Carl Jung on Empirical Psychology – Zofingia Lectures
Empirical Psychology Introduction
Up to this point we have been treading on the consecrated ground of Kantian philosophy.
But who will accompany us further if we choose to burst open the gates that bar our entrance into the “realm of darkness”?
Is it not maddening when Kant himself says:
“Experience cannot possibly teach us that there exist beings which possess only an inner sense”? (The Psychology)
Or in another passage: “We can say nothing more about these spirits, such as what a spirit can achieve separated from the body. They do not constitute objects perceptible to the external senses, and thus they do not exist in space. We can say nothing beyond this; if we did we would only be spinning idle fancies.” (The Psychology)
Or in another passage: “I dare say that this observation (of mine) … represents all that philosophical insight can reveal about beings of this kind, and that although in the future we may continue to have all sorts of notions about them, we can never know more than we do now.”
Kant could not help but speak as he did, and from his own standpoint he was absolutely right.
More than one hundred years have passed since he said these things.
In this time a lot has happened to confirm his words, and to amplify their meaning in unlooked for ways.
Kant’s epistemology endures unaltered, but his dogmatic teachings have undergone changes as must occur with every dogmatic system.
No fresh genius has appeared to supplant Kant’s ideas.

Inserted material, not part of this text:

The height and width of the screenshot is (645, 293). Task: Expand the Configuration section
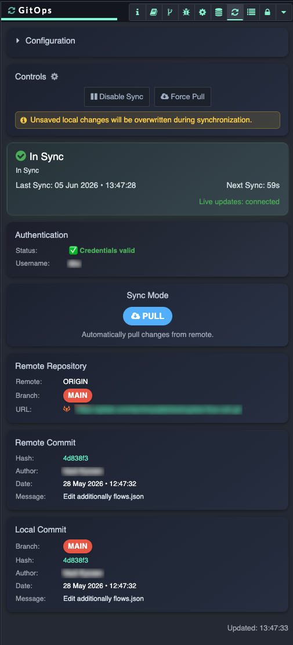tap(45, 41)
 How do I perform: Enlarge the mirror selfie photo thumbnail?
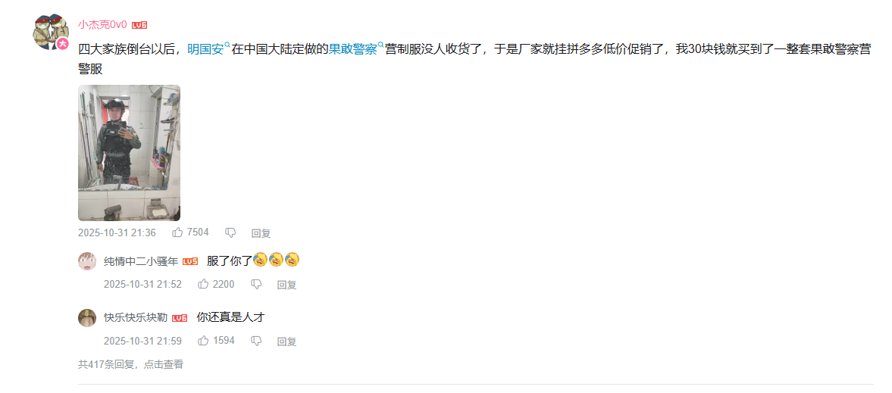129,153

What have supplanted his ideas are facts whose validity is beyond all doubt.
Today, as Wallace accurately notes, we can simply smile and pass by those persons whom laziness or rabid skepticism cause to deny certain extrasensory data.
It was impossible for Kant to have known the facts in question, and that is why he could not have spoken otherwise than he did.
Baron DePrel says-quite rightly-that if Kant were alive today, he would undoubtedly be a spiritualist.
Kant spared neither time nor effort to get in touch with Swedenborg.
Insofar as it lay in his power, he tested the validity of Swedenborg’s claims and gavethem a thorough and unbiased reading.
What a contrast lies between this greatest of all sages ever born on German soil, and his puerile epigones, who do themselves the honor of citing Kant and yet do all they can to suppress and ridicule something that can only confirm Kant’s profound ideas!
And people do show what fools they are when they use Kant’s ideas to attack the spiritualists, when Kant himself said:
“It will be demonstrated in the future, I know not where or when-that even in this life the human soul dwells in an indissoluble communion with all the immaterial natures of the spirit world, alternately affecting these natures and receiving impressions from them …. “!
Kant said this more than one hundred years ago, when he could have had no inkling of the facts relating to modern spiritualism.
Almost sixty years ago Schopenhauer raised his voice against “the skepticism of ignorance.”
Even he, the pessimist par excellence, was an optimist to the extent that he could describe skepticism as daily coming “into increasing disrepute.”
In the mid-1879’s William Crookes, the English chemist and physicist who had been challenged by the entire body of the English press to investigate spiritualism, submitted to the Royal Society his classical report on the subject, containing the most comprehensive confirmation of the validity of spiritualistic phenomena.
Around the same time Russel Wallace, famed for his role in the history of Darwinism, likewise wrote a variety of texts in which he fought for justice and truth.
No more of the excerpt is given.